→ **Wat je doet**
Kopieer alle onderstaande gegevens regel voor regel, zonder iets te veranderen.

→ **Aangeleverde gegevens**
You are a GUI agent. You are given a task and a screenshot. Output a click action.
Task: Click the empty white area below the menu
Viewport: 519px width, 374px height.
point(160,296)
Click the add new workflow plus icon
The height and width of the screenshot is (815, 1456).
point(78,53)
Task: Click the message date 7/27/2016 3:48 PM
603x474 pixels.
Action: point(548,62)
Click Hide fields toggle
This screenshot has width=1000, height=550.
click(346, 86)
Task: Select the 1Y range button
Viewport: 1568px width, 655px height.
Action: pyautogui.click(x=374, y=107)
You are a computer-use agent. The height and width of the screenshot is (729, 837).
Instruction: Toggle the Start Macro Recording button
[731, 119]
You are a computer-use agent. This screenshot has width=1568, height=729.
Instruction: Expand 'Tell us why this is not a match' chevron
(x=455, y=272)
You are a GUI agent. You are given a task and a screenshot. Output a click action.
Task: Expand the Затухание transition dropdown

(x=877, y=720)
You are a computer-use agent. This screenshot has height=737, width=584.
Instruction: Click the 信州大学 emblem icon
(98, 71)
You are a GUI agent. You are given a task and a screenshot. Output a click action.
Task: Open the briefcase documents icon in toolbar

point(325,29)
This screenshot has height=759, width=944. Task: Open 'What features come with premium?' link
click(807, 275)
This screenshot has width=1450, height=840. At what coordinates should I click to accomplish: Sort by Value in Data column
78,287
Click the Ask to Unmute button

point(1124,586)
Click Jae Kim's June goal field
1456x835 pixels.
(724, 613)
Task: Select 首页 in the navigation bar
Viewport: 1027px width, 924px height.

→ **Resultaat oefening**
You are a GUI agent. You are given a task and a screenshot. Output a click action.
Task: Click the empty white area below the menu
Viewport: 519px width, 374px height.
point(160,296)
Click the add new workflow plus icon
The height and width of the screenshot is (815, 1456).
point(78,53)
Task: Click the message date 7/27/2016 3:48 PM
603x474 pixels.
Action: point(548,62)
Click Hide fields toggle
This screenshot has width=1000, height=550.
click(346, 86)
Task: Select the 1Y range button
Viewport: 1568px width, 655px height.
Action: pyautogui.click(x=374, y=107)
You are a computer-use agent. The height and width of the screenshot is (729, 837).
Instruction: Toggle the Start Macro Recording button
[731, 119]
You are a computer-use agent. This screenshot has width=1568, height=729.
Instruction: Expand 'Tell us why this is not a match' chevron
(x=455, y=272)
You are a GUI agent. You are given a task and a screenshot. Output a click action.
Task: Expand the Затухание transition dropdown

(x=877, y=720)
You are a computer-use agent. This screenshot has height=737, width=584.
Instruction: Click the 信州大学 emblem icon
(98, 71)
You are a GUI agent. You are given a task and a screenshot. Output a click action.
Task: Open the briefcase documents icon in toolbar

point(325,29)
This screenshot has height=759, width=944. Task: Open 'What features come with premium?' link
click(807, 275)
This screenshot has width=1450, height=840. At what coordinates should I click to accomplish: Sort by Value in Data column
78,287
Click the Ask to Unmute button

point(1124,586)
Click Jae Kim's June goal field
1456x835 pixels.
(724, 613)
Task: Select 首页 in the navigation bar
Viewport: 1027px width, 924px height.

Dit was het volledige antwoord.